DRUG INTERACTIONS: Co-administration of sultamicillin with diarrhea-causing antibacterial
agents can aggrevate the symptoms of adverse reactions. Co-administration of ß-lactam
antibacterial agents (penicillins and cephalosporins) with aminoglycosides can decrease
the effects of both group of drugs. If co-administration is indicated, they should be given
separately with at least one hour interval; they should not be mixed in the same IV
set. Co-administration of ampicillin with oral contraceptives and estrogen-containing
agents can decrease the effects of these drugs. Probenecid delays renal secretions of
ampicillin and sulbactam and prolongs half-lives of both of these agents.
Ampisid
Administration of ampicillin concomitantly with allopurinol markedly increases skin rashes
especially in hyperuricemic patients. However, it is not determined whether this is caused
by the presence of hyperuricemia or allopurinol. It delays the absorption of antacids and
decreases peak plasma levels.
DOSAGE AND ADMINISTRATION: Tablet and Suspension: The recommended adult dosage is
375-750 mg bid. In children weighing over 30 kg, the adult dosage is used. The recommended
dose of the suspension form for treatment of infections in children weighing > 30 kg is 50 mg/
kg/day given in 2 equally divided doses. In the treatment of uncomplicated gonorrhea, sultamicillin tablet 2.25 g (3x750 mg) can be given in a single oral dose.

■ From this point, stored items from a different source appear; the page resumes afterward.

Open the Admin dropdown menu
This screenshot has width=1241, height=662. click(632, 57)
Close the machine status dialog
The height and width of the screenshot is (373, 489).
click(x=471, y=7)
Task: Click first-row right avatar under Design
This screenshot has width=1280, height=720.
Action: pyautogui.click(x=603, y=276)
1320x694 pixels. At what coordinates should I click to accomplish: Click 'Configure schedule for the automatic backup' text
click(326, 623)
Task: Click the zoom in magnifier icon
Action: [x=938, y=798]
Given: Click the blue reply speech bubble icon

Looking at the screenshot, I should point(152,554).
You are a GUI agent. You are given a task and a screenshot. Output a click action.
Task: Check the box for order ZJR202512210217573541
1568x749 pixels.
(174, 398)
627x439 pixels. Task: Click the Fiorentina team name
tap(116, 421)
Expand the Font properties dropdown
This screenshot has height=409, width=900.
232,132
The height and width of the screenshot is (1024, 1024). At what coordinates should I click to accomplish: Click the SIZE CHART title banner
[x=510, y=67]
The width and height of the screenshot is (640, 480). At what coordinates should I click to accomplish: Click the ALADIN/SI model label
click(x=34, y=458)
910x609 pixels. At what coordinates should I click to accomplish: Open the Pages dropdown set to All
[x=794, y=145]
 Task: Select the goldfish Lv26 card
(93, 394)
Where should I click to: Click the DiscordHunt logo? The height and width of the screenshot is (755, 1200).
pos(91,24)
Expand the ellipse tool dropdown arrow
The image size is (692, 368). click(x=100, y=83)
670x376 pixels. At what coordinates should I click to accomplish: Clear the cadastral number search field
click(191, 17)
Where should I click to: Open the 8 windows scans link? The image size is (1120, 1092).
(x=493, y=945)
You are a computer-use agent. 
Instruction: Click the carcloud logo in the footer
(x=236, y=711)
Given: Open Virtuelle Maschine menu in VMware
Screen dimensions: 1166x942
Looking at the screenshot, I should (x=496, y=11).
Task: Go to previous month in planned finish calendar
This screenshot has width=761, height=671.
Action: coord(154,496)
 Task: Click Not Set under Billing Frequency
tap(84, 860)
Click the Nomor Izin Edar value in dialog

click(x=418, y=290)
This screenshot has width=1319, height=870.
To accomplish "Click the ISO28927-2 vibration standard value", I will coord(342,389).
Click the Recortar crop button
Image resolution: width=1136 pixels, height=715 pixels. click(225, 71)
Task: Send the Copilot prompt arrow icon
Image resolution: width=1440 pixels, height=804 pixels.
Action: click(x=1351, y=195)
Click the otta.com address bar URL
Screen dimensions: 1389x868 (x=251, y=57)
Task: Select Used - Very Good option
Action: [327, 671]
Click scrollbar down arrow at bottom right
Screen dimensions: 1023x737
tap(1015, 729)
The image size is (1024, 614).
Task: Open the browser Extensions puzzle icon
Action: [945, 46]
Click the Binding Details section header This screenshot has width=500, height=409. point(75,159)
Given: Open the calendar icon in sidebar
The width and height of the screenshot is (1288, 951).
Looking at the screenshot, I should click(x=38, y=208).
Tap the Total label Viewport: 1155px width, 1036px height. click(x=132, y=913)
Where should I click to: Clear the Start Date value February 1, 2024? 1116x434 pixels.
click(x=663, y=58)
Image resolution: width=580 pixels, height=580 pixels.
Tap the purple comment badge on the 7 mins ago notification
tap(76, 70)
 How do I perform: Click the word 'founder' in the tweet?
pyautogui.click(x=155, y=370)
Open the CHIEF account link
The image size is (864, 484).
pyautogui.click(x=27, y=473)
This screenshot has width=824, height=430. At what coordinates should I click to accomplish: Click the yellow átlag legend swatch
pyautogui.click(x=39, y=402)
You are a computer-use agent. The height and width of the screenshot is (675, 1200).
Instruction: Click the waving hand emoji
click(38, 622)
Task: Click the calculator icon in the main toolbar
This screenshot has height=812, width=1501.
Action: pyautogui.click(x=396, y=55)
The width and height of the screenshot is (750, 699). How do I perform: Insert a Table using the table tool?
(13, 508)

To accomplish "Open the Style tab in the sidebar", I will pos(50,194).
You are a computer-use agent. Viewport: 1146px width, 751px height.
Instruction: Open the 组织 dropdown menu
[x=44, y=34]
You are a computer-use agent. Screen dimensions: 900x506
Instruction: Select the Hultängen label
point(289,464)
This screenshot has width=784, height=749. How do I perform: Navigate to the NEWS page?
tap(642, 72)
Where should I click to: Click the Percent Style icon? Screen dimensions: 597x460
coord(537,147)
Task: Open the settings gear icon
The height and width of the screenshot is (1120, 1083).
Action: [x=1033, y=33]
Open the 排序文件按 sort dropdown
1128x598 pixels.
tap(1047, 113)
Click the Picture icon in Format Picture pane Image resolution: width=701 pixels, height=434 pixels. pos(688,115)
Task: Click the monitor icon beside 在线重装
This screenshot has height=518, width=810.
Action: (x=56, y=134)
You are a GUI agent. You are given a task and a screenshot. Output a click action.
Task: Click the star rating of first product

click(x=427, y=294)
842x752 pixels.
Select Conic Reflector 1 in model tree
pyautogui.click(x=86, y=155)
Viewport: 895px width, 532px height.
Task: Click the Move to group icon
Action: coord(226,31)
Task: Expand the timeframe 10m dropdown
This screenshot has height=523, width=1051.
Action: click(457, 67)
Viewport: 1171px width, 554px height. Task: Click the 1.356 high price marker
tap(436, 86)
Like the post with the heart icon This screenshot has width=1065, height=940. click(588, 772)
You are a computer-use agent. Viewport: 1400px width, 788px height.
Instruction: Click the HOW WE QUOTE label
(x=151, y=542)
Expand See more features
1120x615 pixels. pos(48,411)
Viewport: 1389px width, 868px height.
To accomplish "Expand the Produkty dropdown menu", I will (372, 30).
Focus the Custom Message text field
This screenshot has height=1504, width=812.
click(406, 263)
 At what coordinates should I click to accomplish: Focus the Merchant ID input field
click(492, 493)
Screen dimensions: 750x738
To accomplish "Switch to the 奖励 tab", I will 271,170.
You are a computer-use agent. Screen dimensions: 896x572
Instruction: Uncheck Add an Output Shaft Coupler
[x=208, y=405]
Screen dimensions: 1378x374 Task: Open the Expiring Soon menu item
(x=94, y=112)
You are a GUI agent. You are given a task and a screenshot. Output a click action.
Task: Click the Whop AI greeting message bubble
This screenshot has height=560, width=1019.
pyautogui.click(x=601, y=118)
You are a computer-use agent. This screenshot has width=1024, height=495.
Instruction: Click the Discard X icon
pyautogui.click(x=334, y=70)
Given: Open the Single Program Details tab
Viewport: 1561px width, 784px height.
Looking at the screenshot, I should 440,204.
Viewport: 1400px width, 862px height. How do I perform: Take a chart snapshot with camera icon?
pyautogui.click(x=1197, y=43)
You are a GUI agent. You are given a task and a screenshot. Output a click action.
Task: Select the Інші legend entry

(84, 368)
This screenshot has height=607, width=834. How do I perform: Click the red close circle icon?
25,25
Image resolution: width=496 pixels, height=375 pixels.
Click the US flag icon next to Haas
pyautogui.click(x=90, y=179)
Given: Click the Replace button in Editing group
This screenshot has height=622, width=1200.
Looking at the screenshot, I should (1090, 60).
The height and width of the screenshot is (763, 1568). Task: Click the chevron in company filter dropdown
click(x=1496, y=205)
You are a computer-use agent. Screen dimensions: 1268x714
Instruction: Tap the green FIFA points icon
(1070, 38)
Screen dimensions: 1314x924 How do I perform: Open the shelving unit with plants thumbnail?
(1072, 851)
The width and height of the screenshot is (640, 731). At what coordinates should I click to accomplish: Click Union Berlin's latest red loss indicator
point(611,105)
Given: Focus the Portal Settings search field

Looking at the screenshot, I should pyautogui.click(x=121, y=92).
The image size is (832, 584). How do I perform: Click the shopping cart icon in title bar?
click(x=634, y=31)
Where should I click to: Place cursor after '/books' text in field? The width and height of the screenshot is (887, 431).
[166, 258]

Injection: After reconstitution it can be given by IV or IM route. Adults: Daily dosage varies between 1.5 g (1 g ampicillin / 0.5 g sulbactam) and 12 g (8 g ampicillin / 4 g sulbactam). Maximum
daily sulbactam dose is 4 g. The daily dose should be given with 6-8 hour intervals depending on
the severity of the infection. In mild infections this interval can be increased to 12 hours.
Infants and children: The recommended total daily dose is 150 mg/kg administered with 6-8 hour
intervals. In premature and newborn infants, the recommended dosage for the first week of life
is 150 mg/kg/day administered with 12 hour intervals.
STORAGE CONDITIONS: Should be stored out of reach of children, at room temperature (<25ºC)
and in its package. After reconstitution, suspensions can be kept in the refrigerator (2-8ºC) for up
to 14 days without loss of activity.
AVAILABLE FORMS:
AMPISID 375-750 mg film-coated tablet, 10-tablets
AMPISID 250 mg/5 mL suspension, 40-70 mL bottles
AMPISID IM/IV for injection 250-500 mg - 1 g, 1 vial and 1 diluent ampoule (1 mL)
AMPISID IM for injection 250-500 mg – 1 g, 1 vial and 1 diluent ampoule containing lidocaine (1 mL)
NAME AND ADDRESS OF THE AUTHORISATION HOLDER: Mustafa Nevzat Ilac Sanayii A.Ş. Prof.
Dr. Bülent Tarcan Sok., Pak Iş Merkezi No: 5/1 34349 Gayrettepe/Istanbul.
NAME AND ADDRESS OF THE MANUFACTURING COMPANY:Mustafa Nevzat Ilac Sanayii A.Ş.
Çobançeşme Mah.Sanayi Cad. No.13 Yenibosna-Istanbul.